## What the task requires
Read through the entries below and copy each line where "pixels" turns up.

Dataset entries:
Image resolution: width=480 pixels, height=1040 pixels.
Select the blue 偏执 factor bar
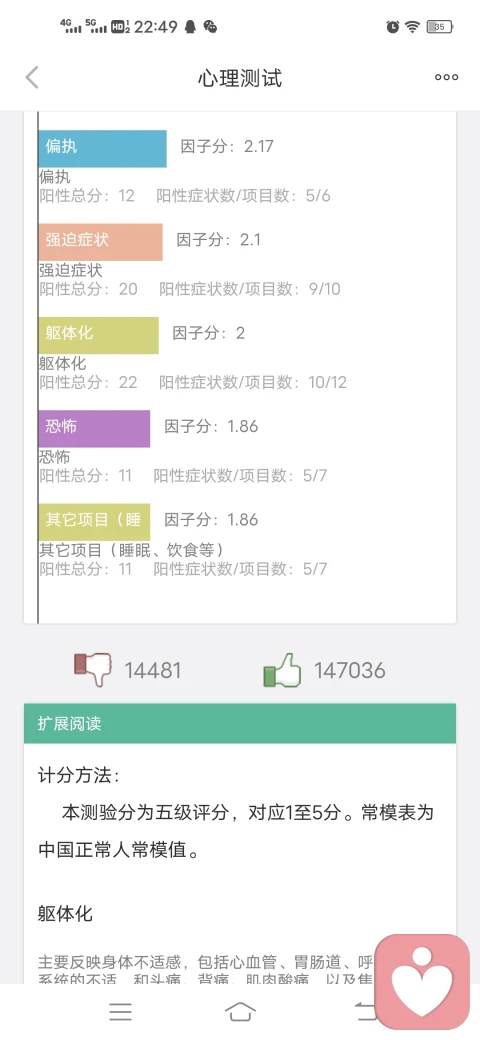point(102,149)
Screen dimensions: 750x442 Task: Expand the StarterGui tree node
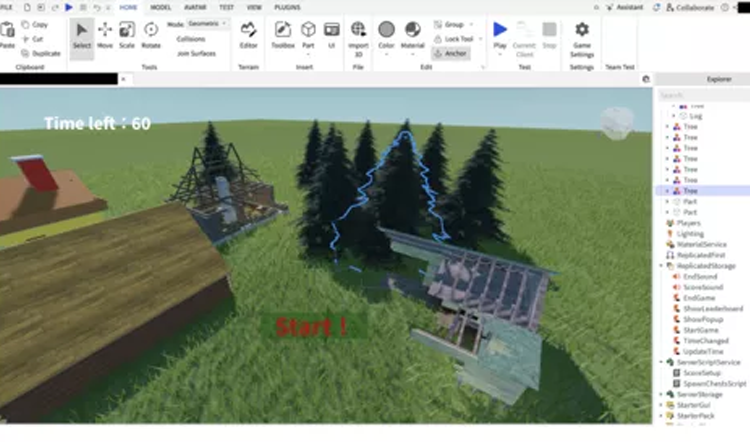tap(661, 405)
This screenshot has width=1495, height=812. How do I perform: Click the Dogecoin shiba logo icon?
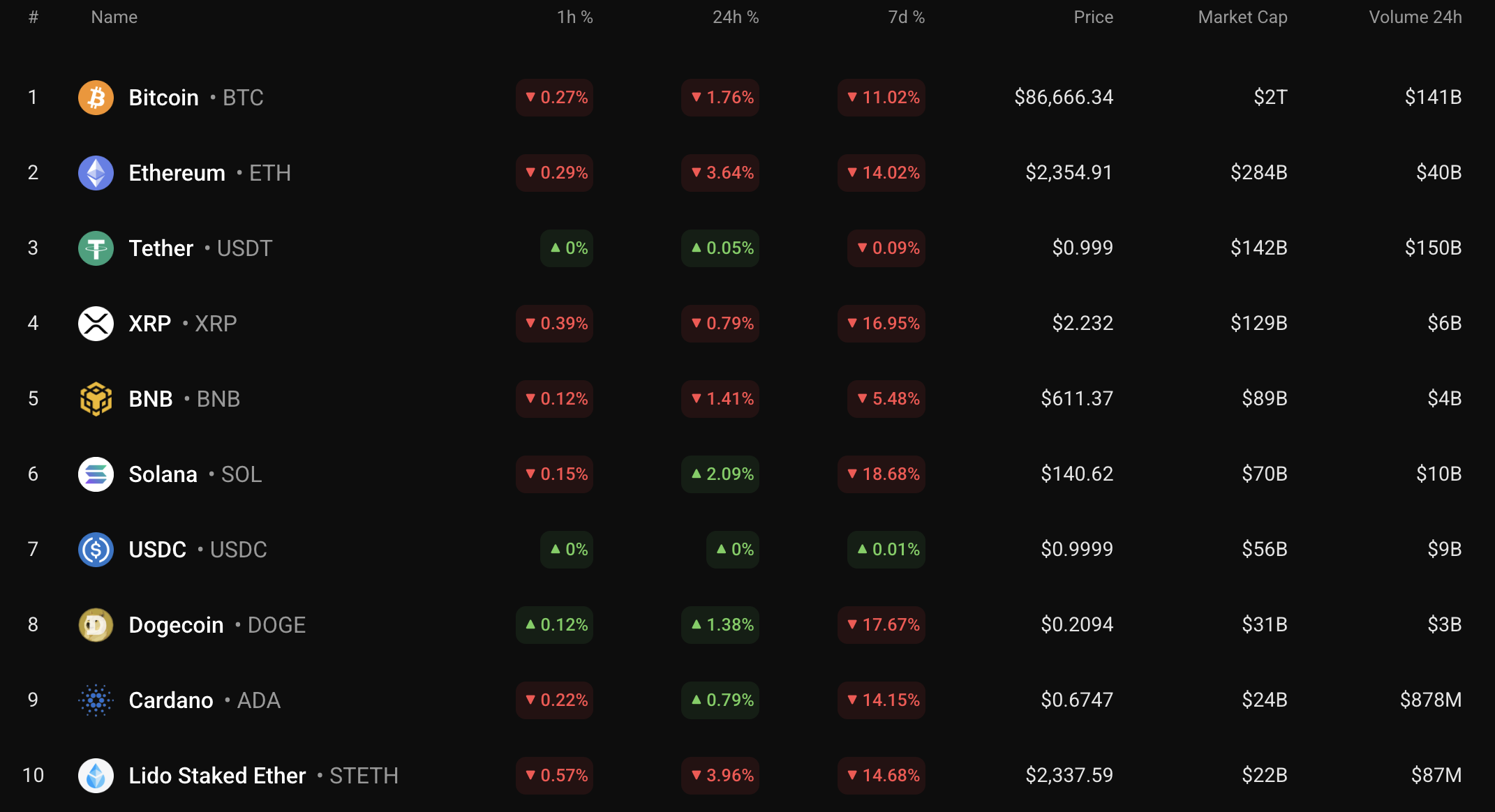click(x=96, y=625)
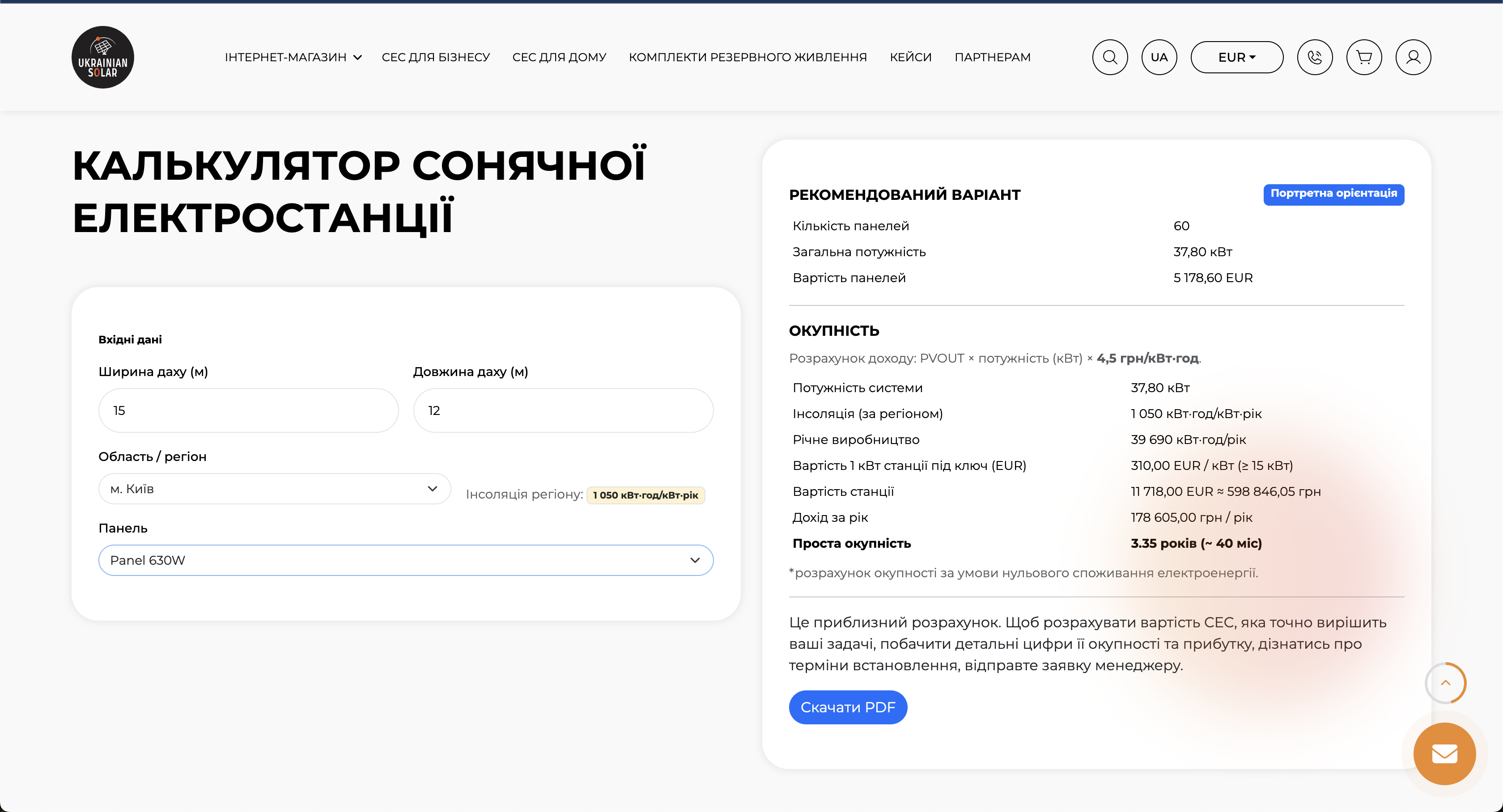
Task: Go to СЕС ДЛЯ БІЗНЕСУ
Action: point(435,57)
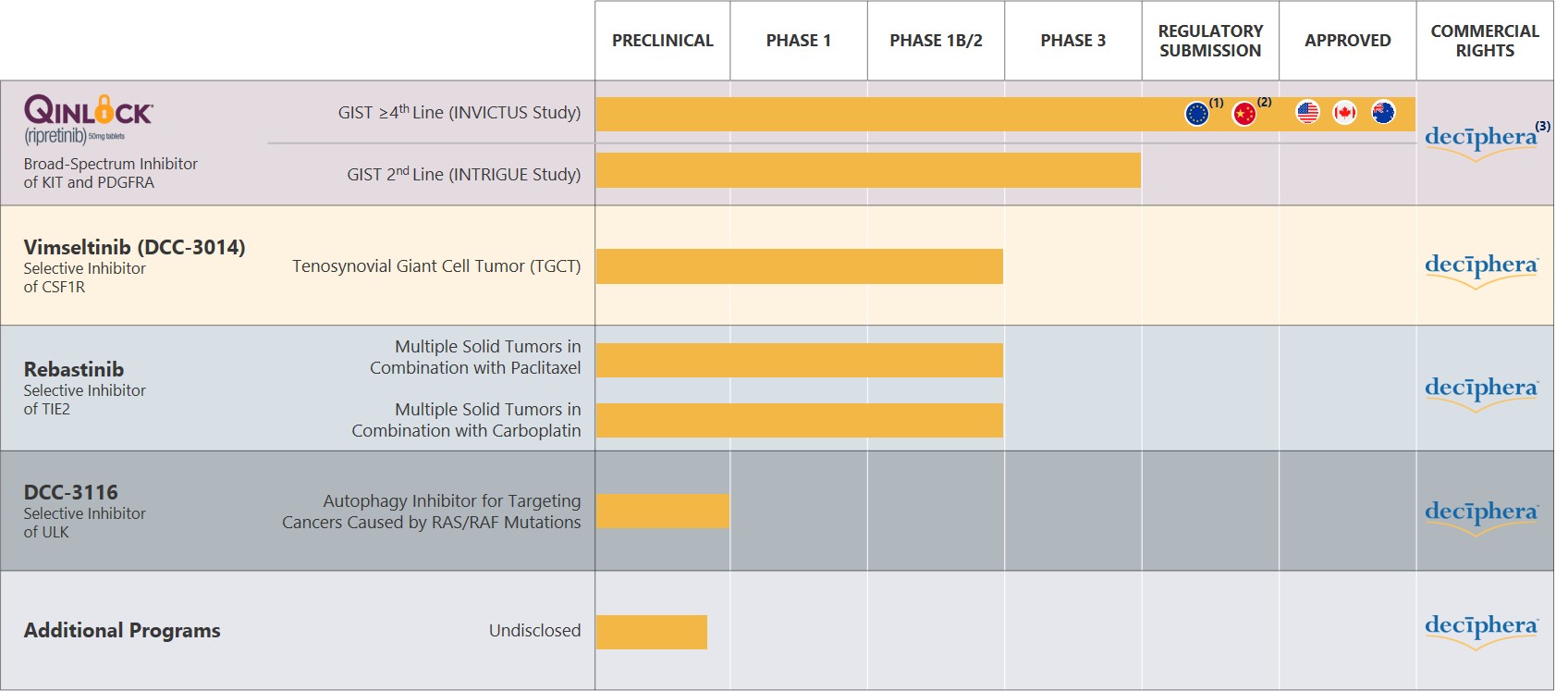
Task: Select the United States flag icon
Action: [1307, 113]
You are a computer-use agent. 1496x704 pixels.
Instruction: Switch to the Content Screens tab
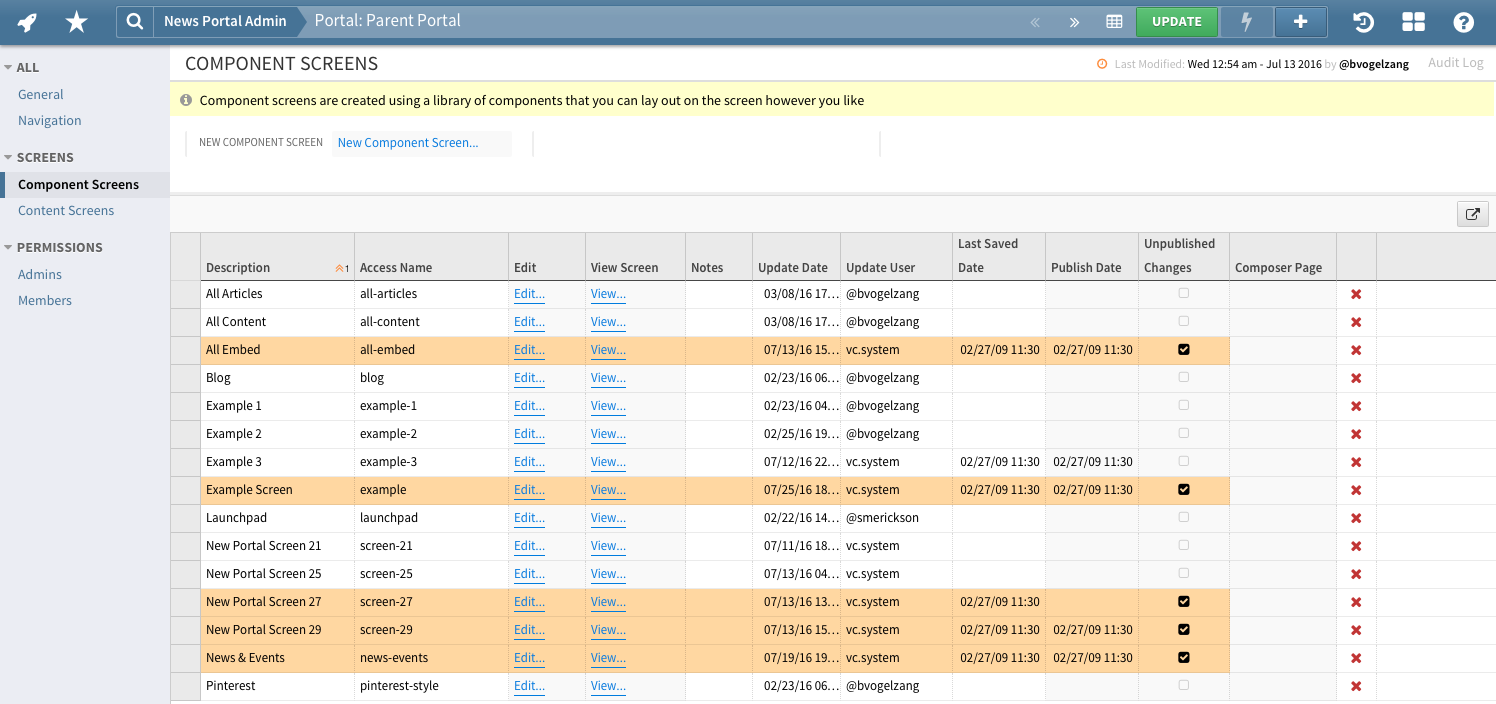(x=65, y=210)
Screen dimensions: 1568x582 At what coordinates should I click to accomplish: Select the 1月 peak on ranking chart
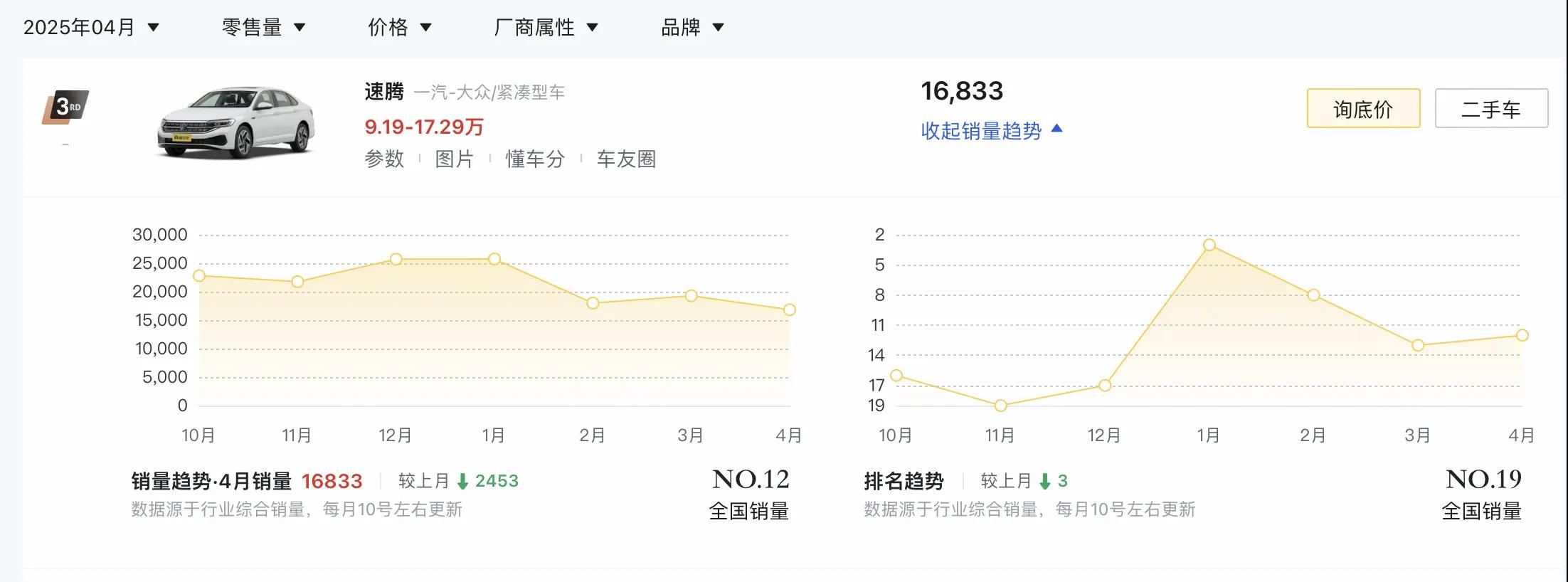click(x=1209, y=245)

## Task result
Image resolution: width=480 pixels, height=1040 pixels.
You are a computer-use agent. 1496x704 pixels.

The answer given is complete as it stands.